Quem guardará os próprios guardas?

Já há muitos anos, criou-se, no meio jurídico, o costume de chamar o Supremo Tribunal Federal de “guardião da Constituição” – pois a sua missão institucional consistiria em proteger a legalidade e a ordem jurídica contra decisões arbitrárias e antidemocráticas. Esse papel institucional, no entanto, sofreu um revés com a liminar concedida pelo ministro Alexandre de Moraes, na sexta-feira, 17, na ADPF 1141.

A decisão suspendeu a eficácia de uma diretriz médica do Conselho Federal de Medicina (CFM) sobre os requisitos para a realização de assistolia fetal em caso de gravidez resultante de estupro. O procedimento da assistolia fetal consiste em injetar substâncias que fazem com que o coração de um feto vivo e normal pare de bater, e ele, assim, vá a óbito. Uma vez confirmada, por meio de ultrassom, a morte do bebê, administram-se medicamentos para forçar o parto do cadáver.

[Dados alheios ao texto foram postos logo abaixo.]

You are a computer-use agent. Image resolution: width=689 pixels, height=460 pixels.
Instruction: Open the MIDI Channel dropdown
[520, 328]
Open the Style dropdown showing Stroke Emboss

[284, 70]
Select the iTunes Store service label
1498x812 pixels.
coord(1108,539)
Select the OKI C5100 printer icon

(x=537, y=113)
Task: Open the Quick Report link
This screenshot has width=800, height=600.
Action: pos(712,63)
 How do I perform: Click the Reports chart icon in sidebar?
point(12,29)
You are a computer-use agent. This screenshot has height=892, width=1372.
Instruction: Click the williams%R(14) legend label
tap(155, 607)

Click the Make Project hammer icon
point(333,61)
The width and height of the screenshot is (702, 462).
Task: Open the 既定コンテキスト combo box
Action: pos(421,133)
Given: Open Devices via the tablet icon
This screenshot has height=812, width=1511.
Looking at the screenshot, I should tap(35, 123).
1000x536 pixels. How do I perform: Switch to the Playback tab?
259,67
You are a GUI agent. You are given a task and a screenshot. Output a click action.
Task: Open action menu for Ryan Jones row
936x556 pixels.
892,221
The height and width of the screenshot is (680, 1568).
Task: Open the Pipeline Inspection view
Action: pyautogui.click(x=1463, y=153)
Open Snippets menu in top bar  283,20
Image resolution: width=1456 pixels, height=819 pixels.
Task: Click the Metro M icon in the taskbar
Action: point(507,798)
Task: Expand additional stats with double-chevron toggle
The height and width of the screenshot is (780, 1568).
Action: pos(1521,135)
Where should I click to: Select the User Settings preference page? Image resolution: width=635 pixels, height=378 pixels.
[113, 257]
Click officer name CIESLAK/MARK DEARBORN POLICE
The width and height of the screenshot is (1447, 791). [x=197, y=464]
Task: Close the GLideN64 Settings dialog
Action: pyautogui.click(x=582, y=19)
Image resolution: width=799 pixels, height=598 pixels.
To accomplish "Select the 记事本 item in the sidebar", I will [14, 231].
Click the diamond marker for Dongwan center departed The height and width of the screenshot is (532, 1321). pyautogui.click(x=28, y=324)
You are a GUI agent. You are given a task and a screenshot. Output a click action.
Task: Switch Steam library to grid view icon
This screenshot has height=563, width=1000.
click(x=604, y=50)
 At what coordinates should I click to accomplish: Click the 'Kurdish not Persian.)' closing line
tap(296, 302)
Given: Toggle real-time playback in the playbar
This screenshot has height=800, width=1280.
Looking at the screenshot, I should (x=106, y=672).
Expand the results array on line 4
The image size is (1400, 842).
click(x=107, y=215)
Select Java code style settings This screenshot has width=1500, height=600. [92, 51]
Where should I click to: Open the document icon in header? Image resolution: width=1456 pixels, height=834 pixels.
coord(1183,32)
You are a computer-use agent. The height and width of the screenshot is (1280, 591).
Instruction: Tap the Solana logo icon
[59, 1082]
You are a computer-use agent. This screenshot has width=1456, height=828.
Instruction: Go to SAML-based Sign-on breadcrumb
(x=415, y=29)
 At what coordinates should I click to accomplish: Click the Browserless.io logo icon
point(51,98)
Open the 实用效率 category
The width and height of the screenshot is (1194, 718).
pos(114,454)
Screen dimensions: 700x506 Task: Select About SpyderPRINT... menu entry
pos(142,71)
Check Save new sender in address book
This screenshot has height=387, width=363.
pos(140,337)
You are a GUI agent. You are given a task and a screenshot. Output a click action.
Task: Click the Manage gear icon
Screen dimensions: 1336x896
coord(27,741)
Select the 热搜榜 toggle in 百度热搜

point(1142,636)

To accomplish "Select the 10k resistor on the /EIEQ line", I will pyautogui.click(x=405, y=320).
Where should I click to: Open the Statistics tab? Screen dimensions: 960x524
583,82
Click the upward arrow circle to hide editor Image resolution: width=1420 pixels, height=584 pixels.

O CFM havia colocado um limite máximo de 22 semanas de gestação para esta prática – pois, a partir desta etapa gestacional, muitos são os bebês que podem perfeitamente sobreviver fora do útero. Ora, se a tecnologia médica atual permite a sobrevivência e o desenvolvimento extrauterino de bebês neste estágio de desenvolvimento, e se a legislação brasileira concede às mães o direito de entregar seus filhos voluntariamente à adoção, que motivo pode haver para matar o feto e somente depois expulsá-lo forçosamente do ventre? Por que não simplesmente permitir que ele se desenvolva e seja entregue a uma das tantas famílias que esperam para a adoção?

Uma tal decisão não é digna de um guardião da Constituição – por mais erudito que possa ser. Primeiro, porque, como sempre já apontamos diversas vezes neste espaço, a população brasileira é maciçamente contrária a este desprezo pela vida humana intrauterina. Em pesquisa recente, por exemplo, o Datafolha levantou que apenas 26% dos brasileiros declaram-se favoráveis a um relaxamento da legislação atual sobre o aborto.

Em segundo lugar, esta decisão vai contra a Constituição porque, no Brasil, quem tem autoridade para legislar é o Poder Legislativo, não o Poder Judiciário. A lei deu ao CFM o papel de definir o que é ético ao médico proceder; o Poder Judiciário não possui capacidade técnica para isso. A nossa Constituição é claríssima ao proteger a “inviolabilidade do direito à vida” (art. 5º), “desde o momento da concepção” (art. 5º, § 2º, c/c Convenção Americana de Direitos Humanos, art. 4, 1), como uma cláusula pétrea, que não pode sofrer alterações (art. 60, § 4º IV) e muito menos receber uma proteção insuficiente.

Em terceiro lugar, por fim, essa sede insaciável pelo sangue dos não nascidos é, no fundo, uma perversão do próprio Estado de direito – pois se nós homens nos organizamos numa sociedade civil e nos obrigamos a respeitar a Constituição e as leis, tudo isso só tem sentido na medida em que é um instrumento para salvaguardar a dignidade intrínseca de toda vida humana. E essa dignidade não surge quando o bebê sai do útero – o parto e o canal vaginal não têm esse poder mágico de “transformar” em seres humanos o que só era uma massa de células.

Em outras épocas, julgava-se que os índios e negros eram “sub-humanos” e legitimava-se a escravidão. Oitenta anos atrás, o regime nazista propagou uma ideologia odiosa, racista e antissemita com o propósito de eliminar todos aqueles que eram considerados indesejáveis e realizou-se o holocausto. Hoje, alguns argumentam que os fetos “não são humanos”, e se avança o genocídio de mais de 70 milhões de bebês a cada ano. Ai de nós, brasileiros, se nos tornarmos cúmplices desta chacina! Quem guardará os próprios guardas?